今回は金融所得課税の概要と改正案、2024年9月8日時点の自民党総裁選候補者の意見をお伝えしていきます。
金融所得課税とは
金融所得課税とは、預貯金の利子や上場株式などの配当金、譲渡所得(≒売却益)に対して課される税金で、税率は原則20.315%です。
所得税や消費税などと比較したイメージは以下の通りです。
預貯金の利子は口座から徴収され、証券会社の口座で「特定口座・源泉徴収あり」を選択している場合、配当金や売却益に対する税金も源泉徴収されます。
金融所得課税は、政府の税制調査会で近年見直しが議論されており2024年9月27日に行われる自民党の総裁選においても、候補者の金融所得課税についての発言や公約が注目されています。
2024年9月2日には、総裁選候補者の1人である自民党の石破茂元幹事長が首相に就任した場合の金融所得課税の強化について「実行したい」と発言したことが話題になりました。
「1億円の壁」と金融所得課税の見直し案
金融所得課税は源泉徴収ありを選択している場合、税率が20.315%です。
一方、所得税は課税対象額が大きくなればなるほど税率が上がる「累進課税制度」です。よって高所得者は、資産を金融商品に替え運用した方が税率の負担が軽減されます。

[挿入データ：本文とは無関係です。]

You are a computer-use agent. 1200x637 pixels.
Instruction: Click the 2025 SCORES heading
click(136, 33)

岸田総理は、以前から年間所得が1億円を超えると所得税の負担率が下がる「1億円の壁」の問題点を指摘してきました。
上の図を見ると所得1億円を境に、申告納税者の所得税負担率の割合が低くなる傾向にあります。
これは、①高所得者層ほど所得に占める株式など金融商品の譲渡所得の割合が高く、②金融所得の多くが分離課税(他の所得と合算して課税するのではなく、分離して課税する方式)の対象になっていることなどが原因と言われています。
岸田首相は2021年の総裁選で格差是正の一環として「金融所得課税の見直し」を公約に盛り込み、税率の引き上げに前向きな発言をしていました。

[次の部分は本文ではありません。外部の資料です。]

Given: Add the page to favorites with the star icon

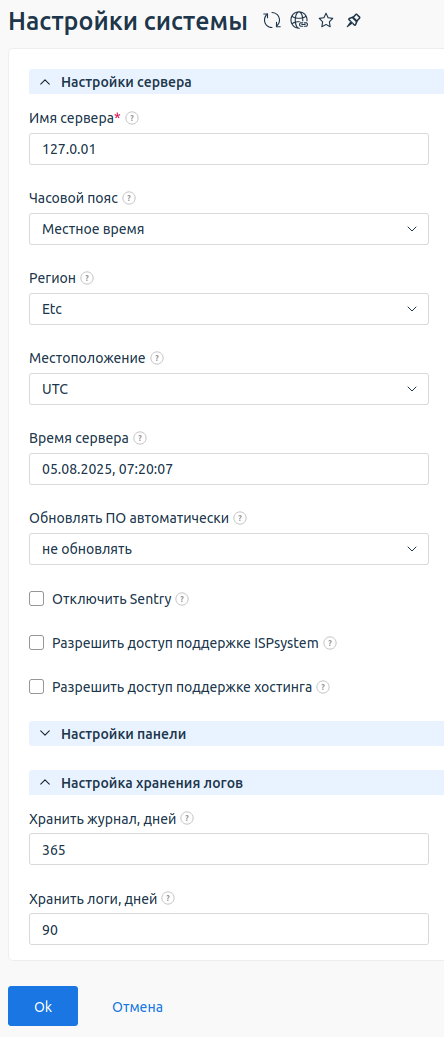Looking at the screenshot, I should coord(326,21).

しかし、岸田首相が総裁選で勝利した後に株価が下落し「原因は金融所得課税の見直しでは」という指摘があったため「当面は触ることは考えていない」と発言しました。
金融所得課税の見直し案
金融所得課税の見直し案の1つに「金融所得課税の一体化」があります。
金融所得課税の一体化とは、金融商品の課税を他の所得と区分し所得と損失とを合算(相殺)することを認めることで、金融商品間の課税の公平性・中立性を図り、投資家にとって簡素で分かりやすい税制の実現を目指すことです。(出典:金融庁「資料(金融所得課税の一体化)」
言い換えると、金融商品間の損益通算(損失と利益を合算する)の範囲を拡大することを指します。金融商品間の損益通算は、2016年の改正で上場株式等と特定公社債等が加えられました。
一方でデリバティブ取引・預貯金などについては、未だ損益通算が認められていません。
金融所得課税を引き上げのメリット・デメリット
金融所得課税を引き上げることで、課税方式によっては上記のような「1億円の壁」が是正され税負担の3原則(公平性・中立性・簡素性)のうち「垂直的公平(担税力のある人により大きな負担を求めること)」が確保されるというメリットが生まれるでしょう。
一方で、高所得者が海外に行ってしまう可能性がある、国民の関心が投資から離れてしまうデメリットなどが予想されます。
自民党総裁選候補者の金融所得課税についての見解
2024年の自民党総裁選候補者が、金融所得課税に対して示した見解は以下の通りです。
出典:時事通信社「金融所得課税巡り賛否 石破氏、「超富裕層」向け主張―自民総裁選」
※2024年9月8日時点の情報を元に作成していますので、現在の情報とは異なる可能性があります。
まとめ
金融所得課税が引き上げられると、個人投資家にとって税金の負担が重くなり「投資離れ」が起きてしまう恐れがあります。
今回の自民党総裁選では、候補者の外交・環境問題・少子化などに対する政策に加え金融所得課税についての発言にも注目していきましょう。